I don’t want to, though. So, what I have decided to do is, value the natural speed-breakers in my life, instead.

And how do you do that?

Nag the kid: It gives me great pleasure to announce that since my son is almost a teenager now, and has been acting like one for the last two years, my husband, and I have become even more passionate about nagging him over…just about everything. And we are having great fun, because our intention is to relish his teenage years, just as much as he relishes it.

My son is the numero uno natural speed-breaker in my life. As are all children to their parents. Truth is, you don’t necessarily have to be a parent to spend time enjoying all the emotions that children bring into your lives. All you have to do is take yourself to a park, and catch the stories between humans and their micro-humans as they unfurl.

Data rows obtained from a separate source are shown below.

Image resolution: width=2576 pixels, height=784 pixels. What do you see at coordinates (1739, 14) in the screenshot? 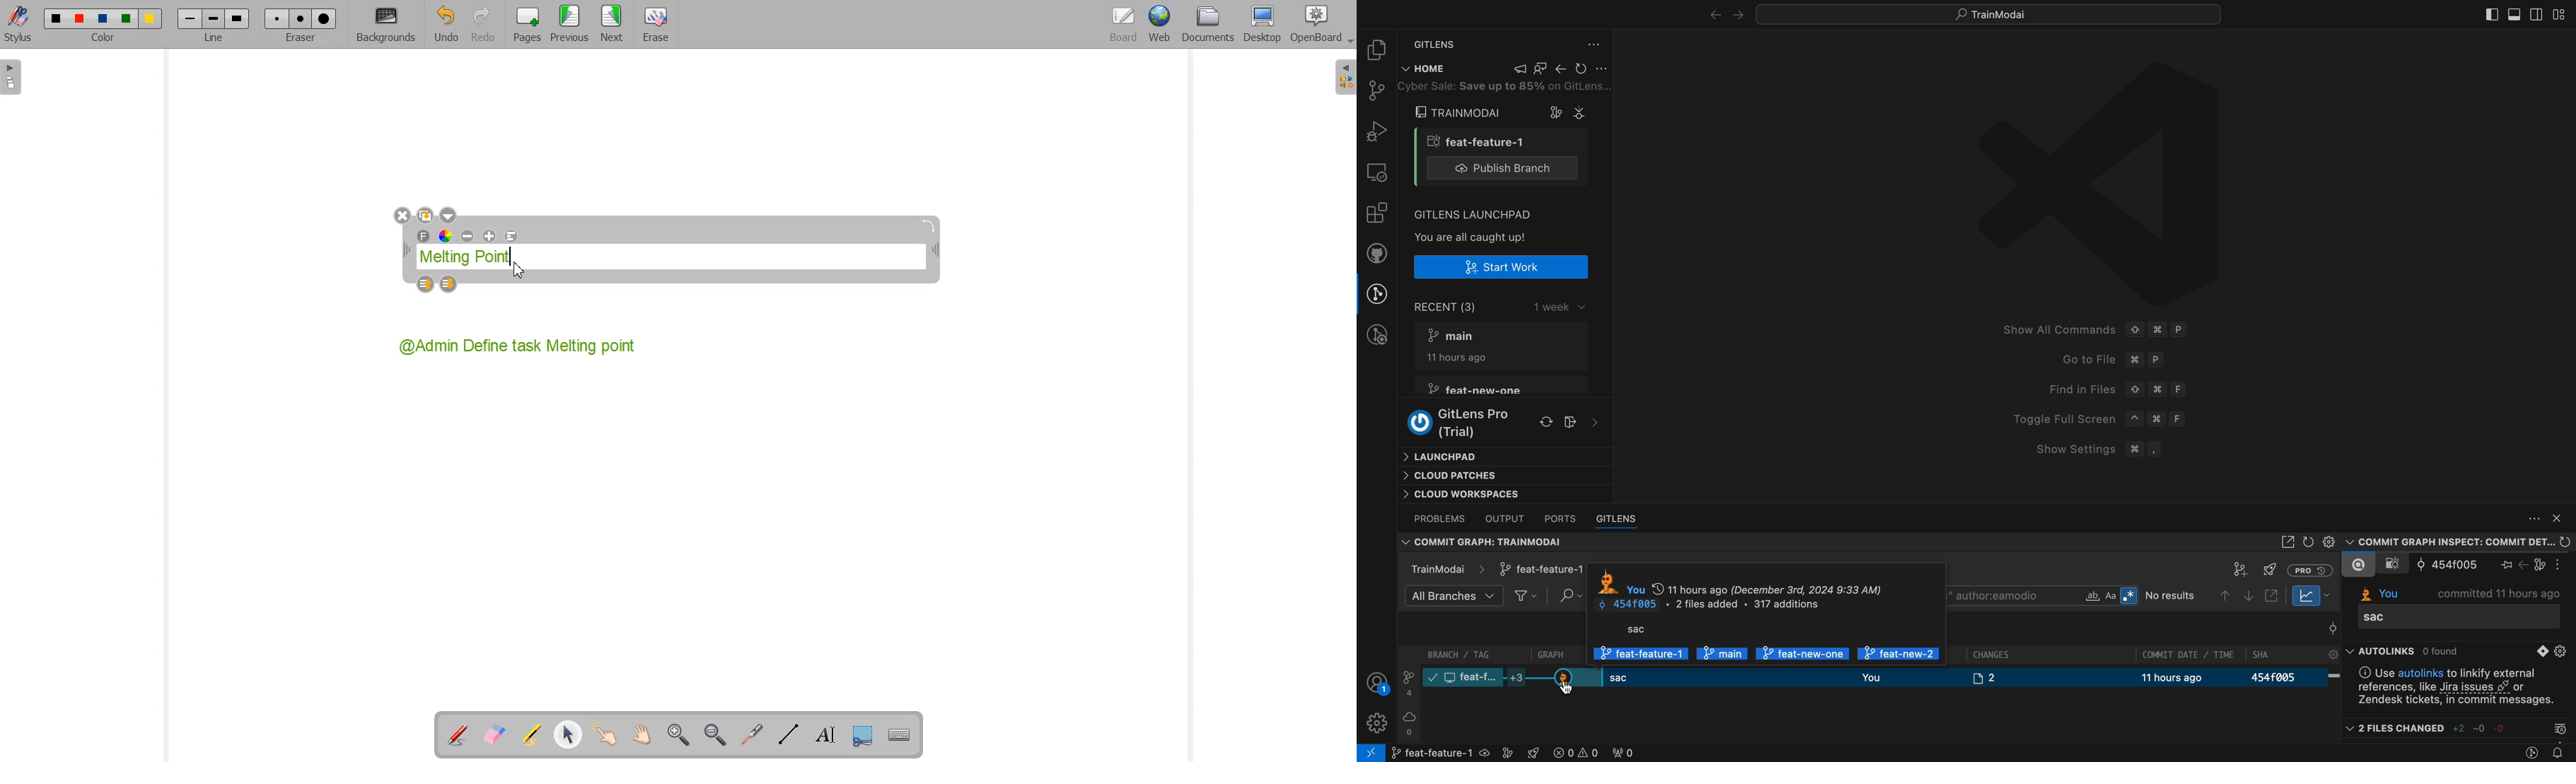
I see `arrows` at bounding box center [1739, 14].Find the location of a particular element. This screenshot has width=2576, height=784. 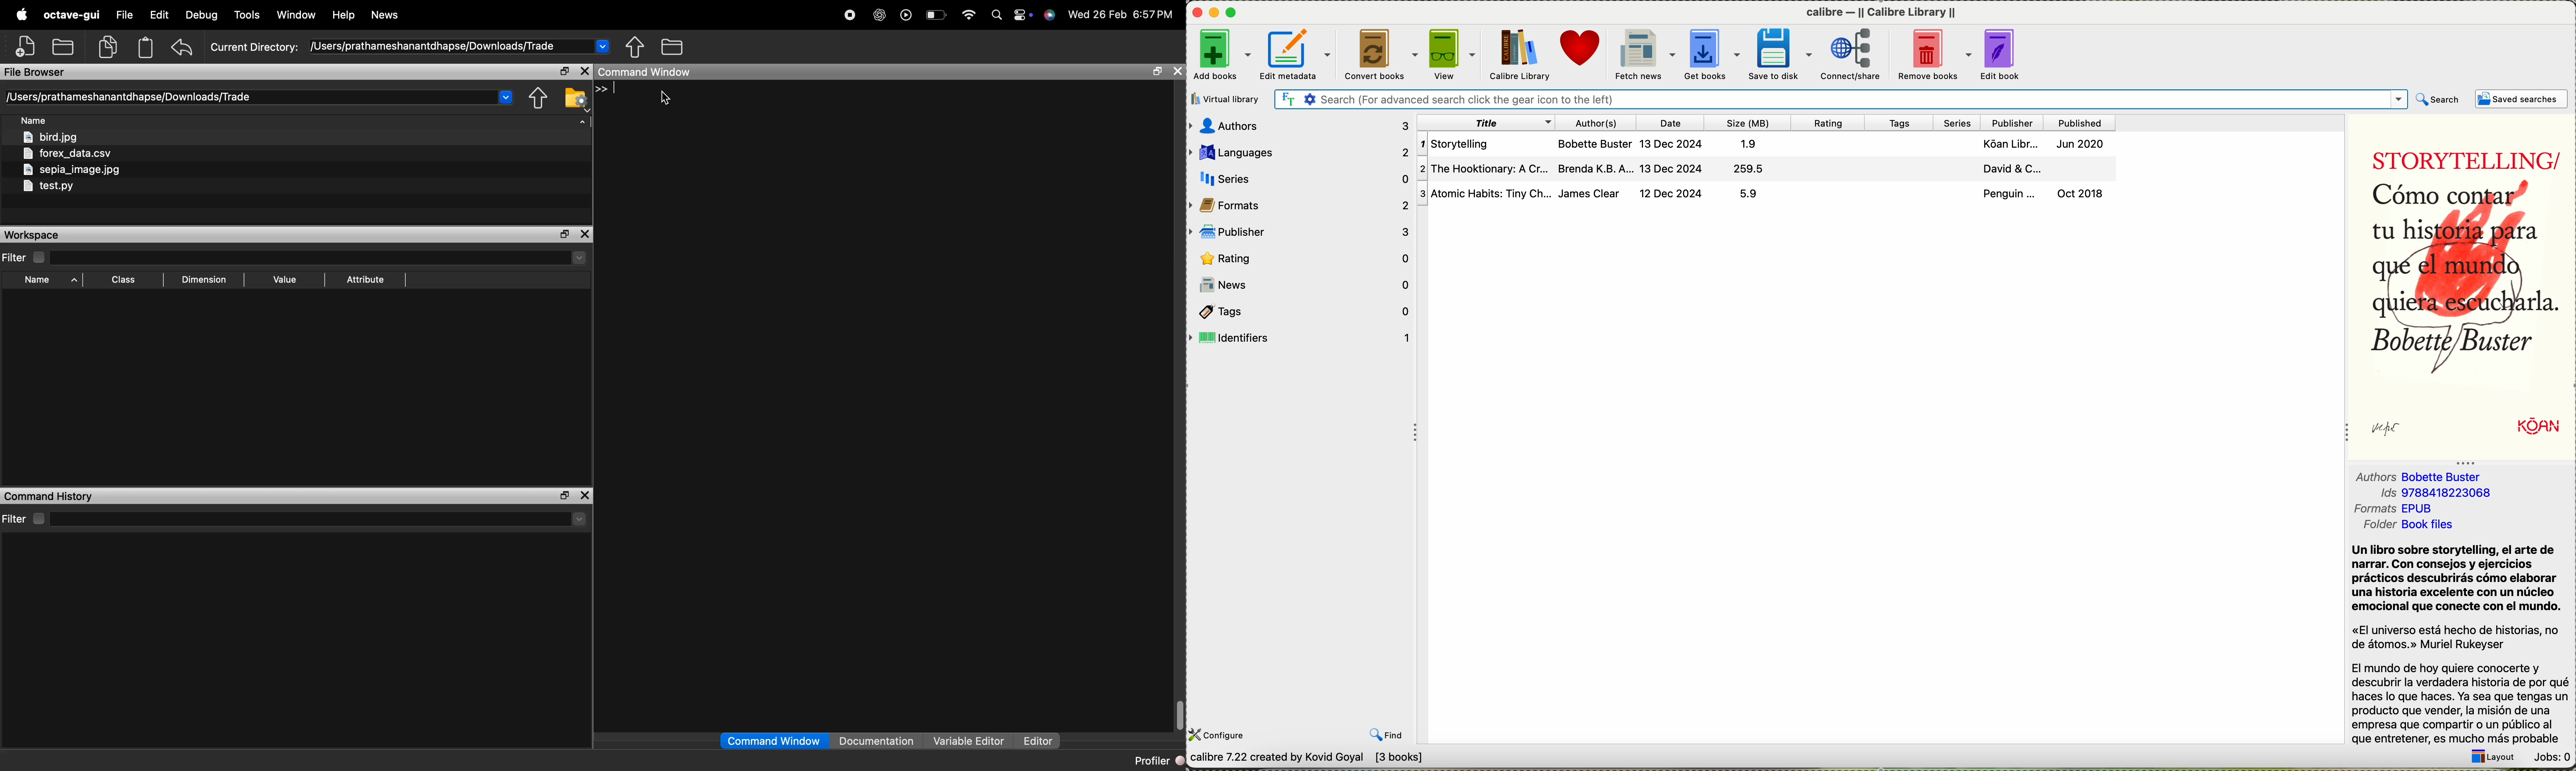

EPUB is located at coordinates (2422, 510).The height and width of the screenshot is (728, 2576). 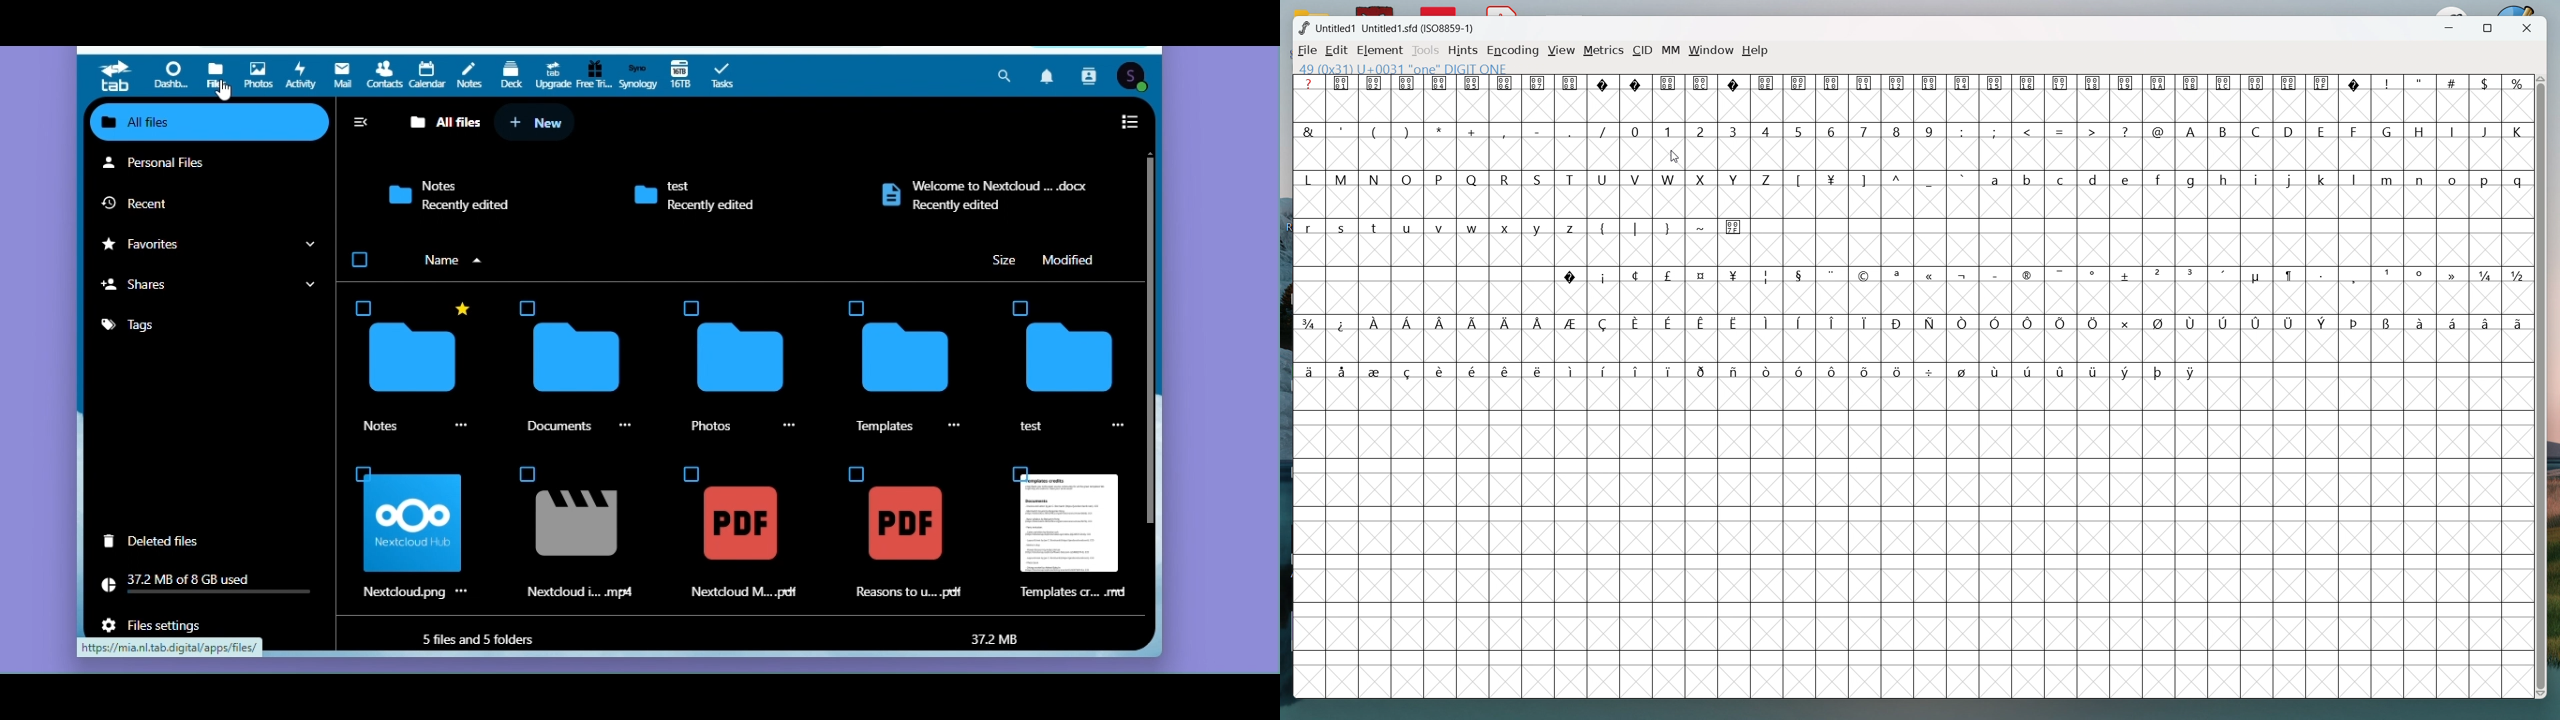 What do you see at coordinates (205, 587) in the screenshot?
I see `Storage usage` at bounding box center [205, 587].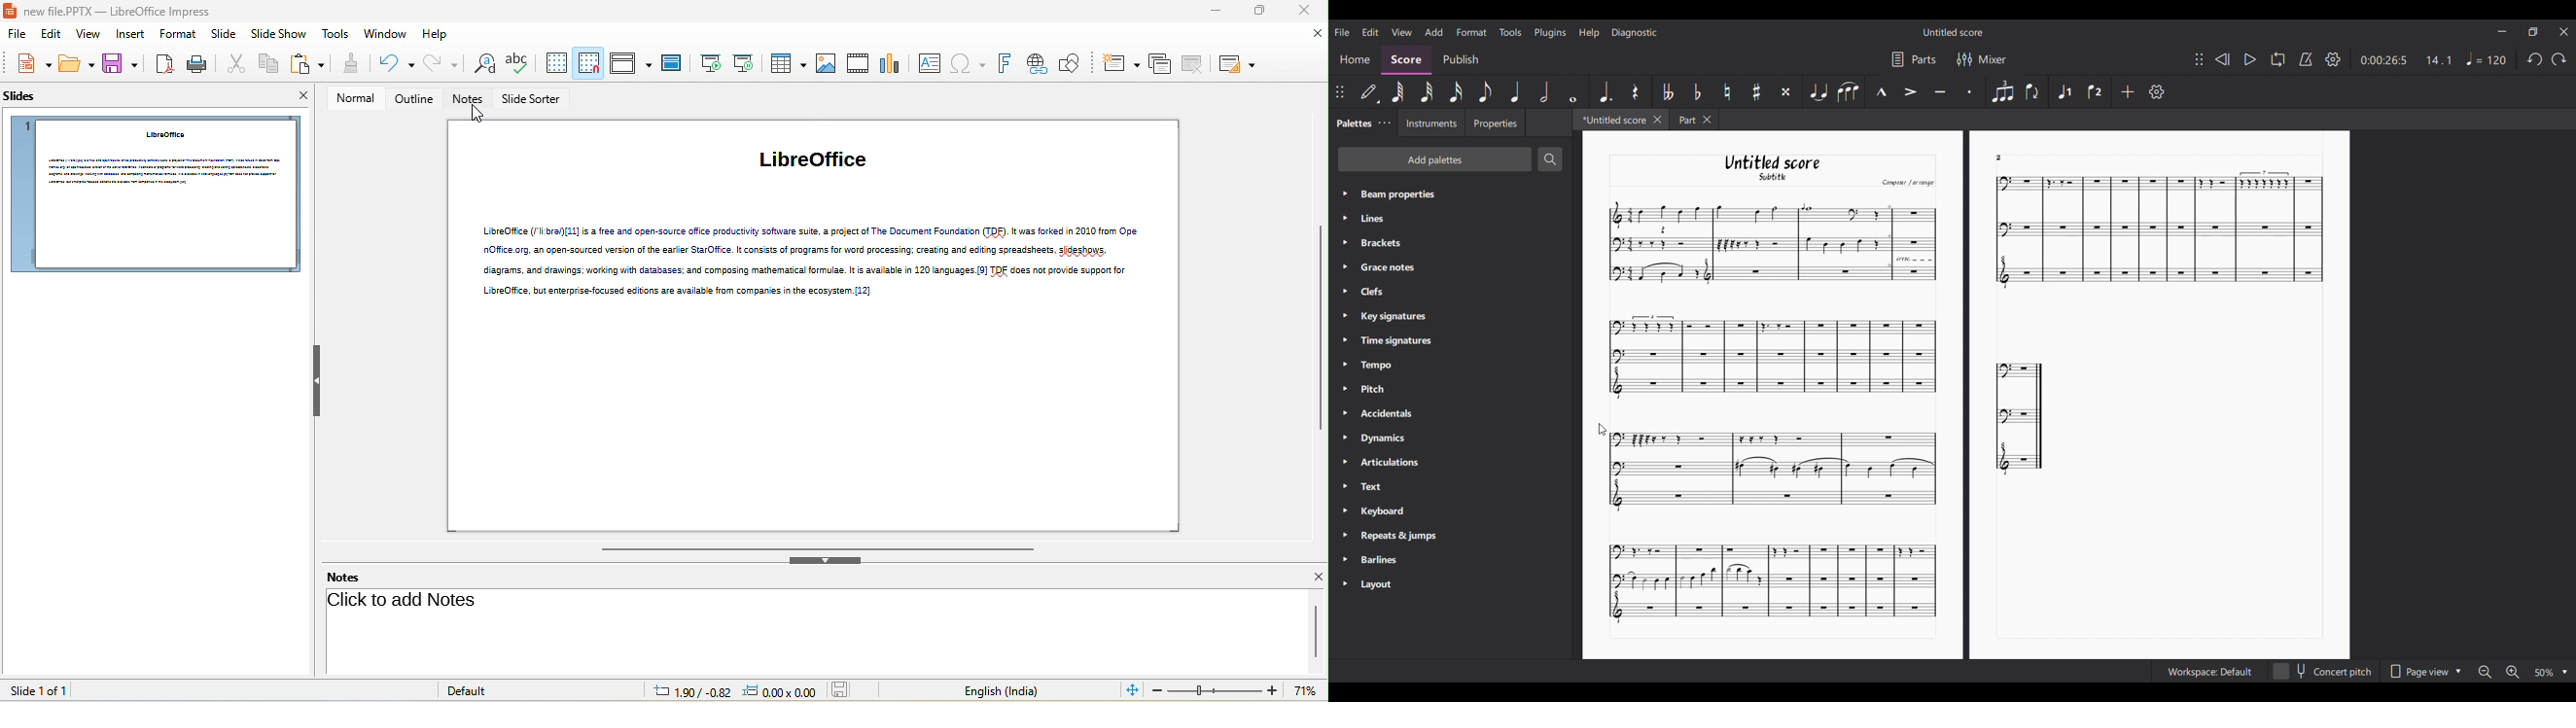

Look for shapes in the clouds: My favorite moments are the ones that I spend in the balcony catching sight of the birds, bees and butterflies. There are definitive flashes of peace in just sitting back and observing Nature move herself around. I think them trees are the wisest beings around, cause they grow right from where they are, and live longer than we do. Noticing Nature at work is the most interesting speed-breaker from our own work.

Digg boredom: You know how we are constantly reaching for that mobile phone, or trying to figure out what to do next. Well, guess what, we don’t have to do that. Or at least, not all the time. Giving in to boredom is kind of like playing the dark-room game – you are in the dark, looking for something that is hidden. According to neuroscience, it is during times of boredom that the brain tries to find and activate hidden neural connections or create new ones. So, yes, boredom does slow us down enough to create room for creativity.

Make time for the dirt-bunnies: If I had a choice, I would spend the rest of my life not doing any household chores. Fortunately for me, I don’t have a choice. If I did, then I would either be writing or reading constantly eventually running my thoughts only between reading and writing, and little else. I am indeed grateful for the frustrations of managing a household that hammer me into slowing down my over-loaded brain. If we are able to understand this, then we will also realize that there is something cathartic about cleaning and organizing.

Indulge in a hobby: I have filled so many notebooks with so many scribbles and doodles that I have lost count of how many. Taking up an interesting hobby is to answer a call from our inner child to take a mental break from our high-flying lives, and do something that gives us a sense of contentment.

Imagine contentment, what is your image over this simple, yet elusive word? Bring it to the most basic visual. You will realize that contentment is always accompanied by a deep breath and a beatific smile. Contentment comes with slowing down.